DIRECTIONS FOR THIS TASK. Write out the passage from the lawn weed thread below, starting at "I late Feb I" and ending at "I applied it.".

DOCUMENT SEGMENT.
# I can't get rid of weeds!!!



## canyoncove (Aug 18, 2018)

I live in N GA and have hybrid Bermuda. I feel like I have no idea how to get rid of weeds.

I late Feb I put down Prodiamine at .4oz/1000 sq ft. with a tank sprayer on my 6000 sq ft lawn. Then 6 weeks later I put down another .4oz/sq ft. Now that I've fertilized this year, the weeds seem to be more prevelant than ever. Throughout the spring I've been using Speedzone post emergent to kill existing weeds. They die pretty quickly but jut come right back a few weeks later. It's to the point I won't be able to use the post em any more since it will be too hot.

Did I put down my pre emergent too late? I made sure to get good coverage. I actually timed it pretty good on each application because it rained the next day after I applied it.

I've also already noticed I put down the maximum amount for a full year in the 2 applications I did. Now I don't know what I'll be able to use in the fall.


----------



## CenlaLowell (Apr 21, 2017)

I use Celsius, MSM and prosedge. The only weed ive had problems with is dallisgrass and ive started painting the leaves with glyphosate. Most neighbors problem think I'm losing my mind.


----------



## southernguy311 (Mar 17, 2017)

It takes a solid year to get a really good idea what pre-M can control. Whether you split it up 3x per year or quarterly, consistency and proper scheduling will help.

Don't get discouraged


----------



## Redtwin (Feb 9, 2019)

I also use Celcius like @CenlaLowell. It's magic!


----------



## erdons (Apr 3, 2018)

CenlaLowell said:


> I use Celsius, MSM and prosedge. The only weed ive had problems with is dallisgrass and ive started painting the leaves with glyphosate. Most neighbors problem think I'm losing my mind.


That's a good combination, can't go wrong with those 3. That dam dallis grass... one day I was so fed up with it I mixed a gallon of glyphosate and sprayed the crap out of it, killed some Bermuda but It was only collateral damage.


----------



## CenlaLowell (Apr 21, 2017)

erdons said:


> CenlaLowell said:
> 
> 
> > I use Celsius, MSM and prosedge. The only weed ive had problems with is dallisgrass and ive started painting the leaves with glyphosate. Most neighbors problem think I'm losing my mind.
> ...


Is that sand or dead grass from the dallisgrass kill off?


----------



## erdons (Apr 3, 2018)

CenlaLowell said:


> erdons said:
> 
> 
> > CenlaLowell said:
> ...


Some of it sand, but a lot of it is dead yellow spots from spraying glyphosate.


----------



## canyoncove (Aug 18, 2018)

erdons said:


> CenlaLowell said:
> 
> 
> > I use Celsius, MSM and prosedge. The only weed ive had problems with is dallisgrass and ive started painting the leaves with glyphosate. Most neighbors problem think I'm losing my mind.
> ...


I did the SAME THING but with Poa Annua.. It was February and my grass (still brown and dormant), I sprayed everything that was green.. Got a lot of brown patches this spring, but they're almost gone.


----------



## canyoncove (Aug 18, 2018)

MATERIAL SHOWN.
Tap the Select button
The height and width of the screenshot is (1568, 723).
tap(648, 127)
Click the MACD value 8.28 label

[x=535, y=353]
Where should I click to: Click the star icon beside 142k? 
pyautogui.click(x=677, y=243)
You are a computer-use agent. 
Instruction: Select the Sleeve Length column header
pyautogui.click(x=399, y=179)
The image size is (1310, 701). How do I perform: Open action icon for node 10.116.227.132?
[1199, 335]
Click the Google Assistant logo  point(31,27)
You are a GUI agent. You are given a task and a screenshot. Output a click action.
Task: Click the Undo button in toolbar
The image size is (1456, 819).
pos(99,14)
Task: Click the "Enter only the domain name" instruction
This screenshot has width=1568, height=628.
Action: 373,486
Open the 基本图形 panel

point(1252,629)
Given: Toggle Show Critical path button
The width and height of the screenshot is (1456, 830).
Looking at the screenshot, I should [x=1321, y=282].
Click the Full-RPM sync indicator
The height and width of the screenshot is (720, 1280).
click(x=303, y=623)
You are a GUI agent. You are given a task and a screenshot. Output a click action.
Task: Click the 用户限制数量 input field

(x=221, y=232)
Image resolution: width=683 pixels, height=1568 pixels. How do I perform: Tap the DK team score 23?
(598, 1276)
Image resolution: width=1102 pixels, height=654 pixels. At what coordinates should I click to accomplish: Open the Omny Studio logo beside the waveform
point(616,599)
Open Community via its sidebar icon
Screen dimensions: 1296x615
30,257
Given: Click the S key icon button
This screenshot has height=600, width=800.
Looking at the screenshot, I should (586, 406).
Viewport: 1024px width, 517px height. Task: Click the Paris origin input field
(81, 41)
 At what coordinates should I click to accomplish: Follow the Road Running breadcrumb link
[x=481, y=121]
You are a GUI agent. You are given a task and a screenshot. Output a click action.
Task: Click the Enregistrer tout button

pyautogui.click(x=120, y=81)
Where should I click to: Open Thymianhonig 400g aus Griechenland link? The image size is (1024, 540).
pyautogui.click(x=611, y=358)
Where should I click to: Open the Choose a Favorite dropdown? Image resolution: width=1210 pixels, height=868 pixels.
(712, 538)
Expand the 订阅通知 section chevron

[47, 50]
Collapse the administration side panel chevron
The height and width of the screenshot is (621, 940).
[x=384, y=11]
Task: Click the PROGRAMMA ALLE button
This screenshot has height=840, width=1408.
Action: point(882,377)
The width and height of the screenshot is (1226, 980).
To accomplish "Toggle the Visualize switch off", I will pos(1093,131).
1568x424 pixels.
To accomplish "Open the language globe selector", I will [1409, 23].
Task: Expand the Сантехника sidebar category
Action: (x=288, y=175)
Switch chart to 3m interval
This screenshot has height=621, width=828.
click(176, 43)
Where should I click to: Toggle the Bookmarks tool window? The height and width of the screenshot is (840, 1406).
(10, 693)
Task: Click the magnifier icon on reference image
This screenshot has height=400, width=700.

OUTPUT.
I late Feb I put down Prodiamine at .4oz/1000 sq ft. with a tank sprayer on my 6000 sq ft lawn. Then 6 weeks later I put down another .4oz/sq ft. Now that I've fertilized this year, the weeds seem to be more prevelant than ever. Throughout the spring I've been using Speedzone post emergent to kill existing weeds. They die pretty quickly but jut come right back a few weeks later. It's to the point I won't be able to use the post em any more since it will be too hot.

Did I put down my pre emergent too late? I made sure to get good coverage. I actually timed it pretty good on each application because it rained the next day after I applied it.